CC: Procurar uma ocupação é a alternativa, então. 
FAC: Existem ocupações com perfis diversos no centro. Muitas delas são organizadas, reformam as instalações, trocam pisos, mantém os espaços limpos, possuem extintores, fazem atividades culturais. Existem outras que não fazem. São pessoas que se organizam espontaneamente e que não têm um compromisso claro por moradia urbana para pressionar o poder público. O objetivo é atender uma demanda local e emergencial, de pessoas que estão temporariamente na rua, desempregadas ou recém-empregadas.

CC: É possível transformar esses edifícios abandonados no centro em moradia para a população de baixa renda?
FAC: É possível assumir os prédios no centro e transformá-los em habitação social. Isso não resolve o déficit habitacional da cidade, mas certamente iria melhor a vida de milhares de pessoas.
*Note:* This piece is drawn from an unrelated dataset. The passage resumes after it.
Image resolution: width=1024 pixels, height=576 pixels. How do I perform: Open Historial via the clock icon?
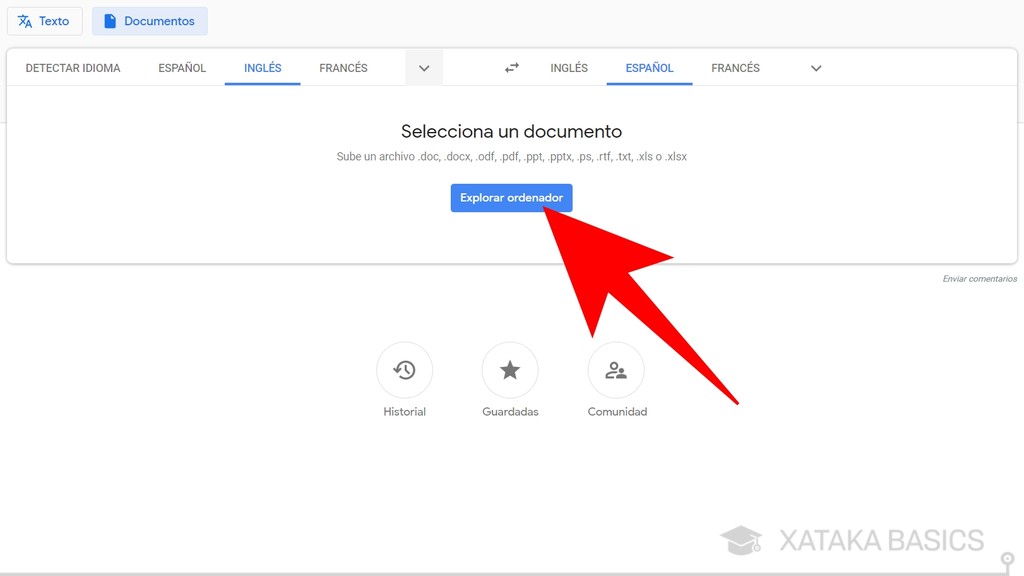(x=404, y=368)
Aparentemente parece muito difícil fazer esse movimento, se pensarmos em curto prazo em função do custo que é mais alto do que construir na periferia.

Mas em bairros afastados é necessário levar toda a infraestrutura junto das moradias, como transporte, equipamentos de saúde, escolas. No centro isso tudo já está montado. É aproveitar um investimento que já foi feito. O mercado constrói, reforma, e lucra com o investimento público enquanto as pessoas que verdadeiramente habitam aquele espaço são expulsas para a periferia.

CC: Você acredita que falta vontade política para enfrentar essa crise?
FAC: É uma loucura o que a sociedade faz com a classe trabalhadora. Numa crise (econômica) como a que vivemos, as pessoas são expropriadas do pouco que tem, como um trabalho, e expostas a condições degradantes que as adoecem, até matam. Viabilizar moradia nos centros é uma maneira de reparar historicamente as injustiças que se comete contra a população de baixa renda, e enfrentar as desigualdades.